Net Neutrality seems to be one of the biggest current issues in Internet architecture. Telecommunication companies seem to think of themselves as providing a unique service, but I think of them as a simple utility.

A recent article on the topic reports that AT&T believes that net neutrality rules should allow "paid prioritization". I'm fine with a corporate network using QoS to shape its internal traffic, but I'm uncomfortable with ISPs doing this with other people's traffic. I have had too many experiences where "cleverness" with traffic shaping caused inexplicable problems.
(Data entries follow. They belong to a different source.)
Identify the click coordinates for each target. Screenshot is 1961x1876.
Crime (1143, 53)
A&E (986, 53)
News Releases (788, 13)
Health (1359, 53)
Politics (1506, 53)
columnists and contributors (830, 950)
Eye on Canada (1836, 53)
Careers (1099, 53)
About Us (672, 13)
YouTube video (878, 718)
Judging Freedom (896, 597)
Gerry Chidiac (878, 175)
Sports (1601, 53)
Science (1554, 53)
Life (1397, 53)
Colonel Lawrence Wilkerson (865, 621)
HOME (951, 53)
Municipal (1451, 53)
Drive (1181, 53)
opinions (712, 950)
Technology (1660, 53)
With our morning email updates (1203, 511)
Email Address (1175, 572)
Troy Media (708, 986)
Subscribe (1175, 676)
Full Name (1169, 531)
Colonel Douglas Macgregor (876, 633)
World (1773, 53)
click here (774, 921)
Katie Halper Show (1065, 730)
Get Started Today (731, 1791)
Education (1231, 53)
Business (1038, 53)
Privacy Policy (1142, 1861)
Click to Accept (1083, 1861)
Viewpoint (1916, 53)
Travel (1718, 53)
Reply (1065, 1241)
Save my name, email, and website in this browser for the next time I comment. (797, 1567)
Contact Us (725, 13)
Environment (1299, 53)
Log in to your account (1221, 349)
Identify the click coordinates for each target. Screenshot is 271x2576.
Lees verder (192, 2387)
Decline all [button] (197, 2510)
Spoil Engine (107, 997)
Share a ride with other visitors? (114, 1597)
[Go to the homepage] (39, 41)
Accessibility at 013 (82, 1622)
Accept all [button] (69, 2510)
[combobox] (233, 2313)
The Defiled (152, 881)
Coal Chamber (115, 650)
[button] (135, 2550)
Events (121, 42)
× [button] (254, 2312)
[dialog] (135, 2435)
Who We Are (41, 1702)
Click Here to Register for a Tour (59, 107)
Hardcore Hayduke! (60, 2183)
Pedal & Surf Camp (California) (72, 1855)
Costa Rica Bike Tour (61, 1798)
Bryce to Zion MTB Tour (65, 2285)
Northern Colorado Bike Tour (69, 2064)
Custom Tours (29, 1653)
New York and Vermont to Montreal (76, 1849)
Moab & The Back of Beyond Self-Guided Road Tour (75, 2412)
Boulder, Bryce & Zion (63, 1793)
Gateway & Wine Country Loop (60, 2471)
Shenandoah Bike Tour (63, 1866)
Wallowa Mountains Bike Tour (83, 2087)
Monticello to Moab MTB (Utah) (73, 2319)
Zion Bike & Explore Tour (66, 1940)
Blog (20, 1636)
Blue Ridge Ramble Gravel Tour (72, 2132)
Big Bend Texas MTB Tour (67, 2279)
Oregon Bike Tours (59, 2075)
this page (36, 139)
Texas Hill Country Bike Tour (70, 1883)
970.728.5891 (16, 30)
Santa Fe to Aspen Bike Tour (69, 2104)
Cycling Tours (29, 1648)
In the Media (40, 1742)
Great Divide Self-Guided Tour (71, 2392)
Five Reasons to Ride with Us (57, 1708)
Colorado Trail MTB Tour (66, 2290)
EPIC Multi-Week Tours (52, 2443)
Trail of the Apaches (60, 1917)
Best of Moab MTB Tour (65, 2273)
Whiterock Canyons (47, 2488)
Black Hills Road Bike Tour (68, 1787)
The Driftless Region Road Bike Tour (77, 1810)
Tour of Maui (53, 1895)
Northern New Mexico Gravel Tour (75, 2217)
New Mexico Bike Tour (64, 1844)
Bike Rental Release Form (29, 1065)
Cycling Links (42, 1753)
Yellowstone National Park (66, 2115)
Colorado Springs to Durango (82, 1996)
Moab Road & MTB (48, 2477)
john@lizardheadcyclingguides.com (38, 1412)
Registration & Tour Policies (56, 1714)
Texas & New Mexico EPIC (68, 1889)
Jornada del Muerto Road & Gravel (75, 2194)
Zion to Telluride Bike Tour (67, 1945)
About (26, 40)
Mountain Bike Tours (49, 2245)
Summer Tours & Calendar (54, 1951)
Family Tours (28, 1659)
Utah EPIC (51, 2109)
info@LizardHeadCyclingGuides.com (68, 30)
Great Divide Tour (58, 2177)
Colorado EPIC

For example, on BYU's network I have seen SSH connections terminated or stalled for no obvious reason, while other types of traffic worked fine. Even the network engineers can't necessarily figure out what is going on.

Rather than ISPs implementing complicated traffic shaping, why not keep the network simple? If a customer is using enough traffic to cause congestion, they should throttle that user's traffic irrespective of which protocol is being used. They should charge a customer for the bandwidth being used without trying to extort extra fees.

Above all, ISPs should fairly advertise what service is being provided: if the network is congested enough that there is a consistent need for paid prioritization, then the ISP is not providing the advertised bandwidth to its customers. Instead of "Download speeds up to 15 Mbps with PowerBoost", the fair advertisements might read "Peak bandwidth 15 Mbps, minimum guaranteed bandwidth 20 kbps". Another ISP might advertise "Peak bandwidth 15 Mbps, minimum guaranteed bandwidth 500 kbps" by better throttling users that are "hogging" the network. I just don't see how extorting content providers does anything to solve the problem. How could you fairly advertise bandwidth to reflect complicated traffic shaping methods?  "Bandwidth of 1 Mbps for google.com; 800 kbps for yahoo.com; 100 kbps per second for Skype; SSH and Bittorrent traffic have lowest priority; forged reset packets may be whimsically sent..."

NAT already makes it hard enough to try interesting new protocols on the Internet. Do the ISPs really need to make things even worse?